## [Source information]
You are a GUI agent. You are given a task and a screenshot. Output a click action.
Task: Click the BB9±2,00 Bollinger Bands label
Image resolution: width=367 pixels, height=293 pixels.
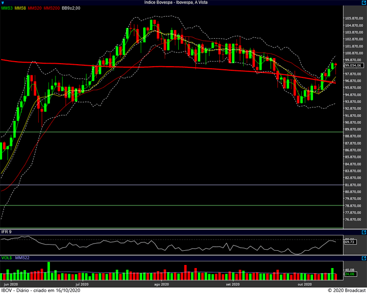[x=71, y=9]
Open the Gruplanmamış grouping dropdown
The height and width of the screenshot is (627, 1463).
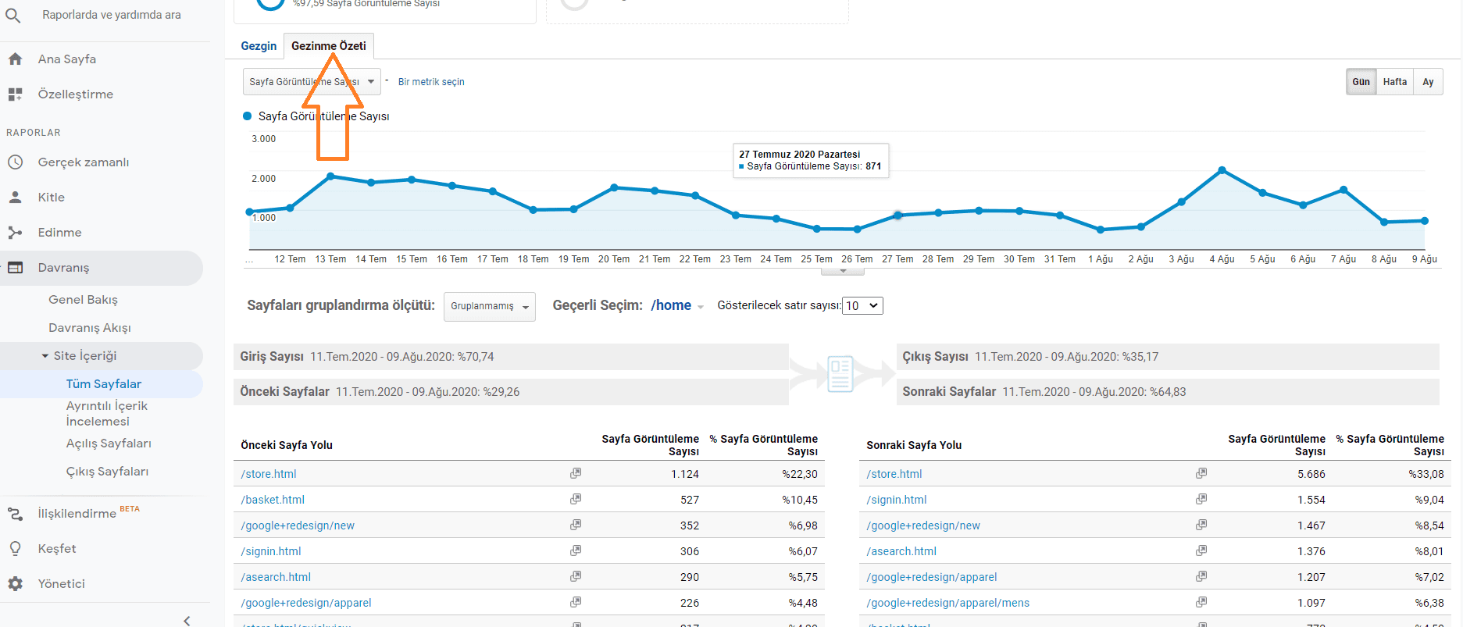pyautogui.click(x=489, y=306)
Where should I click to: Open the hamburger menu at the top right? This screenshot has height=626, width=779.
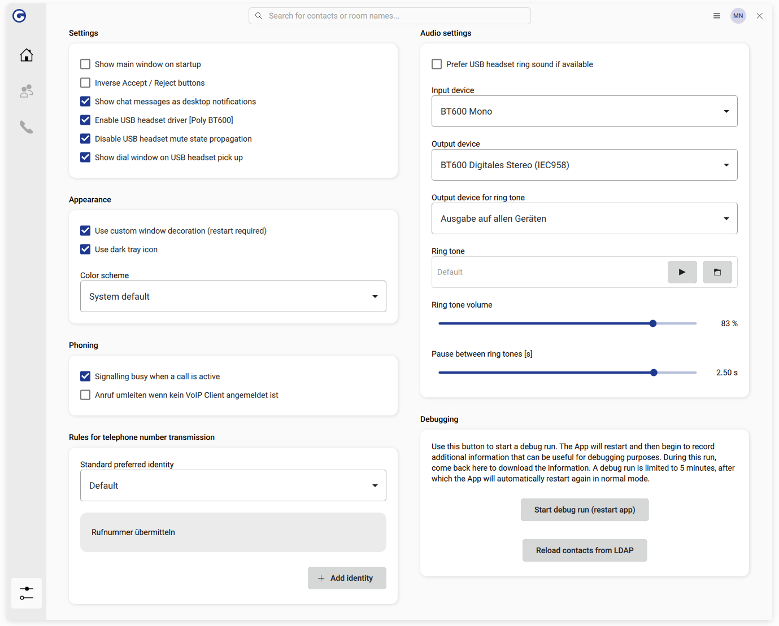point(716,15)

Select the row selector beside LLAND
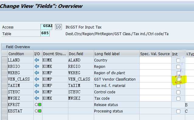5,60
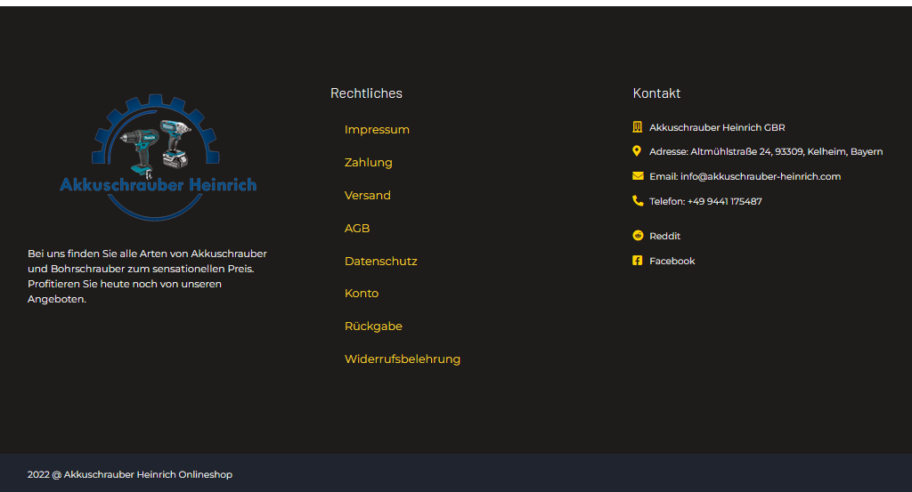Go to the Zahlung page

[368, 163]
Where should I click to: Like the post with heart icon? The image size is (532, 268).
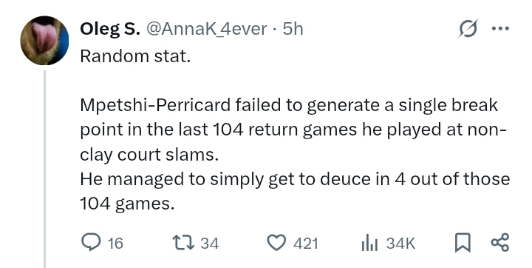point(276,243)
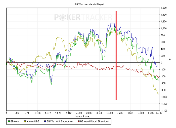Image resolution: width=176 pixels, height=128 pixels.
Task: Select the BB Won Without Showdown label
Action: [95, 121]
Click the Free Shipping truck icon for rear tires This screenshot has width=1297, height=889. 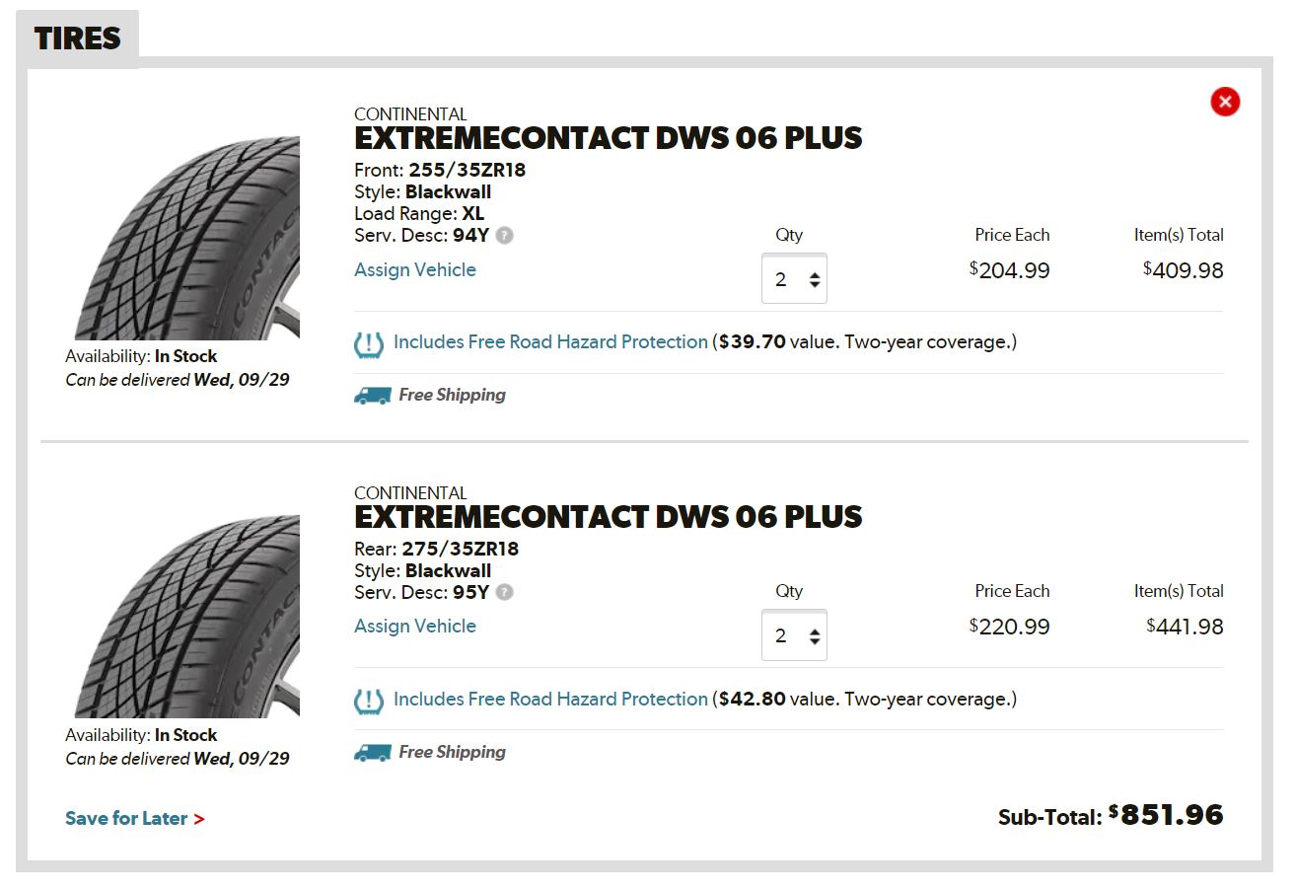pos(372,753)
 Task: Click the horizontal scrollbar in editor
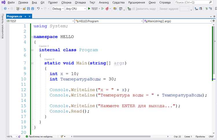point(112,137)
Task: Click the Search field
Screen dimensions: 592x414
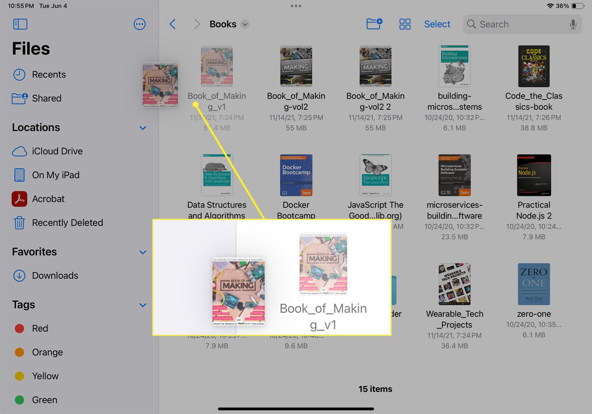Action: coord(517,24)
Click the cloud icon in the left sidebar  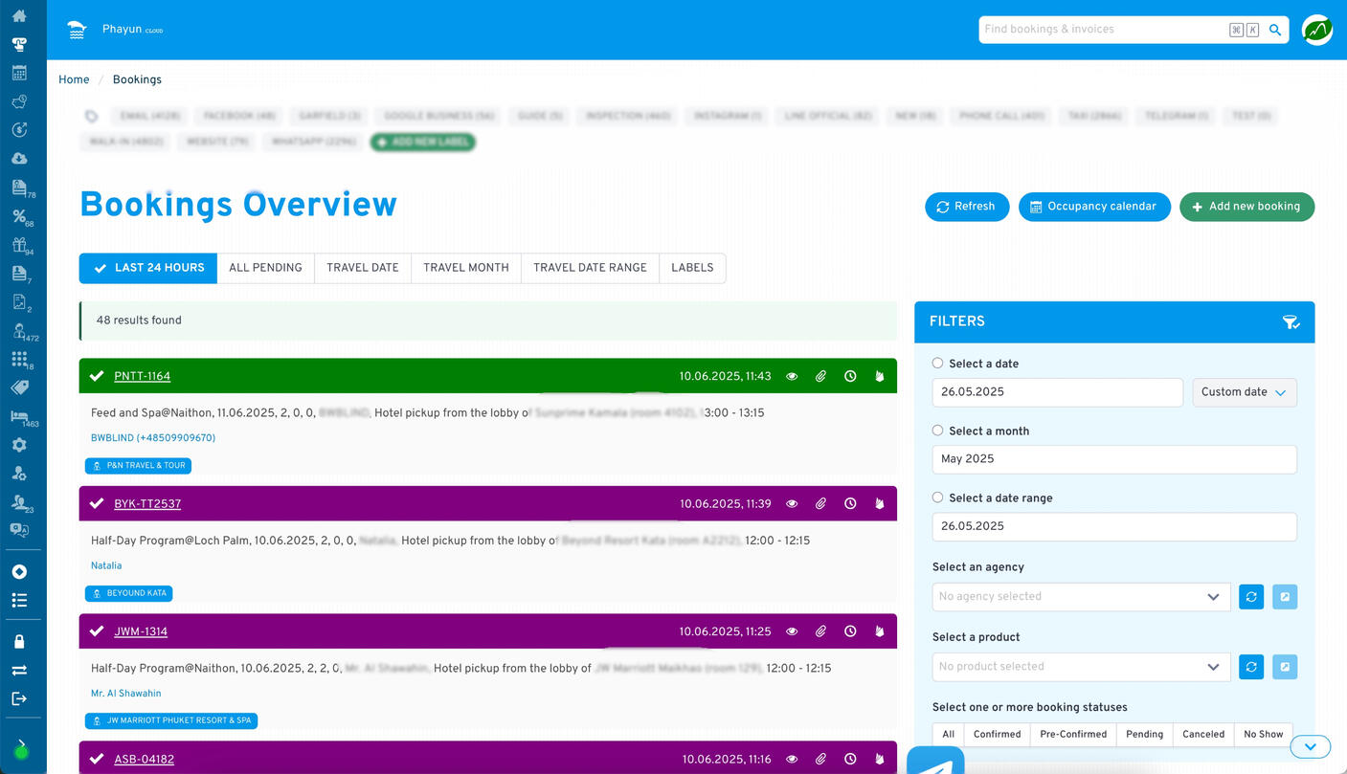tap(20, 159)
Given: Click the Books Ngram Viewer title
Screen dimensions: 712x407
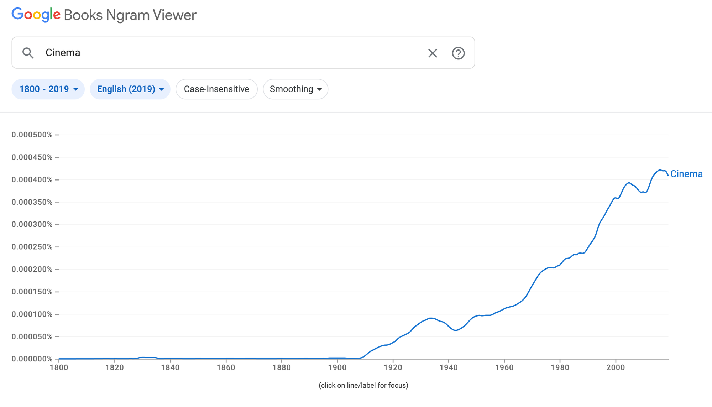Looking at the screenshot, I should pyautogui.click(x=130, y=15).
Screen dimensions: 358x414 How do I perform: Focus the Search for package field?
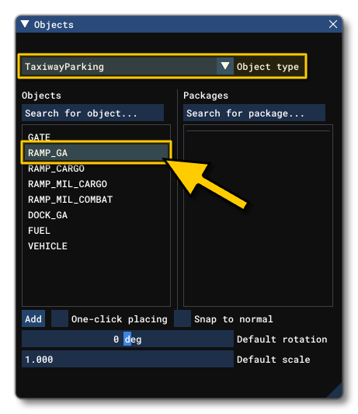click(x=254, y=113)
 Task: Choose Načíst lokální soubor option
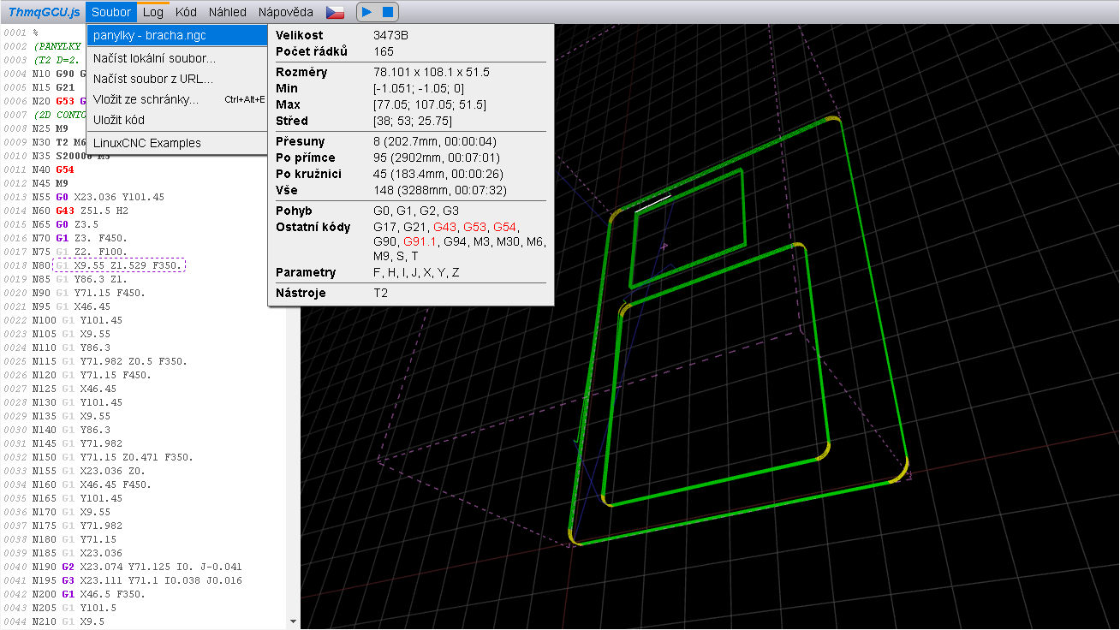155,58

## [What is expected]
Please transcribe exactly the lines from the one containing "Given: Click the Books Ngram Viewer title" through the final line of the data, including both, and nothing else. Pictures are to be left out.

## [Task solution]
Given: Click the Books Ngram Viewer title
Screen dimensions: 712x407
Looking at the screenshot, I should pyautogui.click(x=130, y=15).
Screen dimensions: 358x414 How do I perform: Focus the Search for package field?
click(x=254, y=113)
 Task: Choose Načíst lokální soubor option
155,58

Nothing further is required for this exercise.